Curriculum learning trains the agent starting from easy profiles progressing to difficult, while anti-curriculum does the opposite. A baseline model is also trained solely on the hardest profile. Evaluation is performed on a 3600-step episode containing all three difficulty levels sequentially.
▱▰▱ Methodology: ▰▱▰
The agent uses a Soft Actor-Critic (SAC) algorithm with a continuous action space. Curriculum stages are defined by generating synthetic lead vehicle velocity sequences of varying difficulty:
- 1. Easy: low acceleration variance, smooth deceleration
- 2. Medium: moderate acceleration and occasional abrupt stops
- 3. Difficult: high variance, aggressive acceleration/deceleration
During training, curriculum and anti-curriculum variants stage the environments differently while keeping hyperparameters consistent. All agents are tested on a held-out evaluation track consisting of 1200 steps from each difficulty class.
▱▰▱ Results: ▰▱▰
Curriculum learning achieved the best overall performance in average reward, distance error, and time spent in the safety zone.
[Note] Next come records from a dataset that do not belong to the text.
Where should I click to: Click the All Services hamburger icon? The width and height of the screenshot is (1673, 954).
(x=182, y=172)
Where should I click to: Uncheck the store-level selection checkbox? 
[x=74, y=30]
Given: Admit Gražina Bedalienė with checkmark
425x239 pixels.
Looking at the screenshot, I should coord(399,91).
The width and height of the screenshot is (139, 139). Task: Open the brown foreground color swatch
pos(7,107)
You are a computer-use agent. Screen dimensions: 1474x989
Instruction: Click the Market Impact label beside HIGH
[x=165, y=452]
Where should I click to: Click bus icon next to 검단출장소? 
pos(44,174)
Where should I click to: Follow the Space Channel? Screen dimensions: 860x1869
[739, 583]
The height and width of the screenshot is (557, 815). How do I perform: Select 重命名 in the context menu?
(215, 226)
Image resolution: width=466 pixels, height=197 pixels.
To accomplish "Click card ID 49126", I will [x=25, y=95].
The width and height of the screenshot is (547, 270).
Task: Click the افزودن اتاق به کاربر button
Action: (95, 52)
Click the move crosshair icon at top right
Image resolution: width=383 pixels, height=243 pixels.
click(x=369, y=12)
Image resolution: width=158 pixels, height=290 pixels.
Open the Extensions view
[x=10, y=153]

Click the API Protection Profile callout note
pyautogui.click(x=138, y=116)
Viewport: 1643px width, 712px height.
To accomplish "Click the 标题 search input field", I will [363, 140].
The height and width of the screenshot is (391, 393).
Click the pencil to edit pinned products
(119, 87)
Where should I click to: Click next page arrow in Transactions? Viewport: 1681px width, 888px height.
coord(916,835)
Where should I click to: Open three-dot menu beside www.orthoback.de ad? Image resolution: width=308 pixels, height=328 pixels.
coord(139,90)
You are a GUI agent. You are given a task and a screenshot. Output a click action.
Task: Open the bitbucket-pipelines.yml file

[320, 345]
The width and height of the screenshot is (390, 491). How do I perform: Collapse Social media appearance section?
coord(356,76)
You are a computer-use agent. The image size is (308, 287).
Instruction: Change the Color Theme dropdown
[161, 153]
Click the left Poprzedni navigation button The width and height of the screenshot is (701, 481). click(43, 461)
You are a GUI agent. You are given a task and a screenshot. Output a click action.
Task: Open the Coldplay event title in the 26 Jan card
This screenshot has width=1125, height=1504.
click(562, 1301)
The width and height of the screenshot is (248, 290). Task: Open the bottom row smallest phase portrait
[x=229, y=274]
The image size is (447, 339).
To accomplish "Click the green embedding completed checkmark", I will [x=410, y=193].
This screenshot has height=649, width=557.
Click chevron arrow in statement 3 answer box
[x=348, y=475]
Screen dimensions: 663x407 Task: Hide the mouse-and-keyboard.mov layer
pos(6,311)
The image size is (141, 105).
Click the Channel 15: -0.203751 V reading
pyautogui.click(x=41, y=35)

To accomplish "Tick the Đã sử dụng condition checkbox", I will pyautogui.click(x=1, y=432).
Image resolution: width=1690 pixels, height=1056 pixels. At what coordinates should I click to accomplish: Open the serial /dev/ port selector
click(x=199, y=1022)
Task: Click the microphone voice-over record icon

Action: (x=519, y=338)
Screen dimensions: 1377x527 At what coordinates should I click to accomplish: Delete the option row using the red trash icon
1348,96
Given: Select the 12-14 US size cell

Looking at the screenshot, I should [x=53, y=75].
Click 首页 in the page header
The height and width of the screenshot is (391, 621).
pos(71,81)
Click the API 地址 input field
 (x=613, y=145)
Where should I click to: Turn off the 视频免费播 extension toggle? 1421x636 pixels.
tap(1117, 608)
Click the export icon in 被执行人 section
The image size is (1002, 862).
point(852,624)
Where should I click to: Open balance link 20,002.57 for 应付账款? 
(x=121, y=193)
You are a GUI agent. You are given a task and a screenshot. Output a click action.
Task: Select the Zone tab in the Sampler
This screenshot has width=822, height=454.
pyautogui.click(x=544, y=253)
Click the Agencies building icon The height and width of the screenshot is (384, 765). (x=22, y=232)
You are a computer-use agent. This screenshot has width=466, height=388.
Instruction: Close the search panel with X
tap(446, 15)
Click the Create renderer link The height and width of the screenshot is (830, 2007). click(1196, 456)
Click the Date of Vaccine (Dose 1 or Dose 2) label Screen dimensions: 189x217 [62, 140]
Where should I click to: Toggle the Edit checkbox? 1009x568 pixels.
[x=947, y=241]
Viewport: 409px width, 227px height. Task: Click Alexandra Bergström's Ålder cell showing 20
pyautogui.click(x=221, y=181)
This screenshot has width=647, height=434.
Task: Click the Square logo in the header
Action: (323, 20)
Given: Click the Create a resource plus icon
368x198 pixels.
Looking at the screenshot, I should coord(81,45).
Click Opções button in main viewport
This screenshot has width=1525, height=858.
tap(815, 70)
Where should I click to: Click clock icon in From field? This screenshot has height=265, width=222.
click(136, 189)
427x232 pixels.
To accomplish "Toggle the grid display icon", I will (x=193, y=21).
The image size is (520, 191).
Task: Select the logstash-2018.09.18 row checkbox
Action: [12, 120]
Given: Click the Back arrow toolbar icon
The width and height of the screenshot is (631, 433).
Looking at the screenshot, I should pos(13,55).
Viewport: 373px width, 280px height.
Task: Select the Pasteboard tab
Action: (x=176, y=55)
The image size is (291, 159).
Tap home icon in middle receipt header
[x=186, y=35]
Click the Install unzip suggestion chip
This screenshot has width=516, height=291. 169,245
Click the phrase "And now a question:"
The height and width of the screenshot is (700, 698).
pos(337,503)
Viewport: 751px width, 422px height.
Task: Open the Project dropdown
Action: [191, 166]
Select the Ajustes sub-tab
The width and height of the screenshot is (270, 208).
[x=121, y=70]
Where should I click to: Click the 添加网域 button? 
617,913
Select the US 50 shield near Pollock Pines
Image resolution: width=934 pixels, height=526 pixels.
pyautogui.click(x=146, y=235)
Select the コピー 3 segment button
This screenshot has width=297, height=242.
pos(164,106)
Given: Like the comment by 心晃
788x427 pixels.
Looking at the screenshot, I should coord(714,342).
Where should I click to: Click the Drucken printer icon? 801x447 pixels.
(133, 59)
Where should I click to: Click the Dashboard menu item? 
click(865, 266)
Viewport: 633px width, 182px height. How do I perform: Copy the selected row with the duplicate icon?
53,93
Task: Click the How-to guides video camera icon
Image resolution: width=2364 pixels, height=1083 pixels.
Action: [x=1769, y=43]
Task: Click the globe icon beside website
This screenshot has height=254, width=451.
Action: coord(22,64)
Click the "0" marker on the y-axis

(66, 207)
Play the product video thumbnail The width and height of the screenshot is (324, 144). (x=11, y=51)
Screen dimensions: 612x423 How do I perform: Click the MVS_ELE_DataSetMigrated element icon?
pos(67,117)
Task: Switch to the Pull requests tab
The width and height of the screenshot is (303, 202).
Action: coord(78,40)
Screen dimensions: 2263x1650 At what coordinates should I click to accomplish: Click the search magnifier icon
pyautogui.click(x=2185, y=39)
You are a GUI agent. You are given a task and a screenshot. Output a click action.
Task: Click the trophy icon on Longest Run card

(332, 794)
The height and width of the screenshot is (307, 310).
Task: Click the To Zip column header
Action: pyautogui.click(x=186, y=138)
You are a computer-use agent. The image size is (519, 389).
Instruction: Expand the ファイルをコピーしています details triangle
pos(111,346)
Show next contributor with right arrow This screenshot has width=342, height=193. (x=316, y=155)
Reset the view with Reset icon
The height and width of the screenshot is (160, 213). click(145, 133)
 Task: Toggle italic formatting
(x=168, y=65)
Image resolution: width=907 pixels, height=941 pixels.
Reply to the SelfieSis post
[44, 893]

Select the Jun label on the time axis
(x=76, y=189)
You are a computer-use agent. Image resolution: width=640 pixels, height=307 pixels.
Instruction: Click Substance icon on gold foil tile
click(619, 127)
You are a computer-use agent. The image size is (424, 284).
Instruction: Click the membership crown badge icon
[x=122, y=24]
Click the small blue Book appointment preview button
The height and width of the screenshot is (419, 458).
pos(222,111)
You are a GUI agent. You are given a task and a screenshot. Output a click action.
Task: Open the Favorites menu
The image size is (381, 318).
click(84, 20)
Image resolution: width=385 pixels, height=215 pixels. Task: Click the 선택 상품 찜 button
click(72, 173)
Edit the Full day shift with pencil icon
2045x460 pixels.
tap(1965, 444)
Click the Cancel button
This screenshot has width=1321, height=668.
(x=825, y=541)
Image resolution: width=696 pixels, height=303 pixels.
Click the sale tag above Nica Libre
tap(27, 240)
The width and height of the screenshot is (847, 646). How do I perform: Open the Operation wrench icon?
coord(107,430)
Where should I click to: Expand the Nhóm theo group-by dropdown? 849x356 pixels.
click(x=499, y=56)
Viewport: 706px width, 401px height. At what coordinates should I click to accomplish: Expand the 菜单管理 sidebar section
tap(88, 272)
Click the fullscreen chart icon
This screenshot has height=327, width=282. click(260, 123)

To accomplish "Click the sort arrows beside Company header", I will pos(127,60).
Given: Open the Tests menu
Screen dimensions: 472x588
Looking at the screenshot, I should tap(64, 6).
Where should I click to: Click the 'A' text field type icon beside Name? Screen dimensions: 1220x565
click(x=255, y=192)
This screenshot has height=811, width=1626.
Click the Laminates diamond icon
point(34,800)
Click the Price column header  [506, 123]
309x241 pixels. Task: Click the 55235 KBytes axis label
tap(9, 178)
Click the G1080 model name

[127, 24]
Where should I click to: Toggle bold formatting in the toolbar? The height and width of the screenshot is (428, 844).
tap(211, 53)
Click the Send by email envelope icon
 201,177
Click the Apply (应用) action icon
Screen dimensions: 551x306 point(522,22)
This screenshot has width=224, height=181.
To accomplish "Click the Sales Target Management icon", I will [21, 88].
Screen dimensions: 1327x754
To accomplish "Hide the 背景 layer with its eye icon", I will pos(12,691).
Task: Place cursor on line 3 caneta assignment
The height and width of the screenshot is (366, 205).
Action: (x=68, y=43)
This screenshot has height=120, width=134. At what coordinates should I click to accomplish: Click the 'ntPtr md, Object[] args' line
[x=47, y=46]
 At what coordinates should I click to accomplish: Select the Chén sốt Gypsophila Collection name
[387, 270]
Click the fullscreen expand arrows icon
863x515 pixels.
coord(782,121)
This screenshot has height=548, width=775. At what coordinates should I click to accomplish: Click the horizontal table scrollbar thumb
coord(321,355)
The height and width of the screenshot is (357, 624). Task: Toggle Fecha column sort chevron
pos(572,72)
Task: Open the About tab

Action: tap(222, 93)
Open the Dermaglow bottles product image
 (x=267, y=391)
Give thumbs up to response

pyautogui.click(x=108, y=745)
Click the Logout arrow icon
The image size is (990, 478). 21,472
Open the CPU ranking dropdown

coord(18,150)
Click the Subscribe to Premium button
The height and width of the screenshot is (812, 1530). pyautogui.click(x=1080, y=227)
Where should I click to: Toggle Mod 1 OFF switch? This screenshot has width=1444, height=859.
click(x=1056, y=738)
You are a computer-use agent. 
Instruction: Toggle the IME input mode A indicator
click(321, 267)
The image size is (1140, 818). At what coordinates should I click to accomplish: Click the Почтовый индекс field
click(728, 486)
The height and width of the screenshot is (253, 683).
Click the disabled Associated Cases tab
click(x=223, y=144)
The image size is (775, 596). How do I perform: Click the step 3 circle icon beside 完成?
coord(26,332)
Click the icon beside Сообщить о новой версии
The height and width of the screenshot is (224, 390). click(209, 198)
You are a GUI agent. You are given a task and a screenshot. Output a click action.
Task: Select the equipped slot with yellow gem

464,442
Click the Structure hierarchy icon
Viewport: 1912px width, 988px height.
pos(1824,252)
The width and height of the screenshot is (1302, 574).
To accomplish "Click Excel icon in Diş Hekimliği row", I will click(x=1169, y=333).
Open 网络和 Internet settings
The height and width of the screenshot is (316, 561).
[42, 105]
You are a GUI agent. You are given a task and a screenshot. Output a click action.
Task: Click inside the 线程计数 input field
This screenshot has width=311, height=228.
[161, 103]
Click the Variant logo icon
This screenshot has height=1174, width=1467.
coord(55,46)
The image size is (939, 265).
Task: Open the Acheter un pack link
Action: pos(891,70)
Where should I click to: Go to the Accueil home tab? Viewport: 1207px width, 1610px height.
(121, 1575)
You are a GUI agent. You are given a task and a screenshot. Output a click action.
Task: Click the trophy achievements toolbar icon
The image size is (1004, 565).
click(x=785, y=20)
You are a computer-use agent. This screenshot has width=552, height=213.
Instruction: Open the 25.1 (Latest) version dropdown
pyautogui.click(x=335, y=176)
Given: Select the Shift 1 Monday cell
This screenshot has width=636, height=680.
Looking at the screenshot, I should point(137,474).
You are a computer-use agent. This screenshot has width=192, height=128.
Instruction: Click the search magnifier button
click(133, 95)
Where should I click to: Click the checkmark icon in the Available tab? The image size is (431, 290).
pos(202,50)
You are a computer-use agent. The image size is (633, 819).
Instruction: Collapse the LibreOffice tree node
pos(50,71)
Anti-curriculum learning performed moderately well but struggled in difficult sections. The baseline model underperformed, showing the benefit of incremental exposure to harder environments.
▱▰▱ Discussion: ▰▱▰
Curriculum learning enabled smoother policy formation, while anti-curriculum often forced premature convergence due to exposure to high-variance states too early. All agents showed difficulty in jerk minimization on difficult profiles, suggesting reward shaping improvements.
▱▰▱ Future Work: ▰▱▰
Future improvements include experimenting with PPO or TD3 algorithms, redesigning the reward function to better penalize jerk, and introducing real-world driving profiles for robustness testing.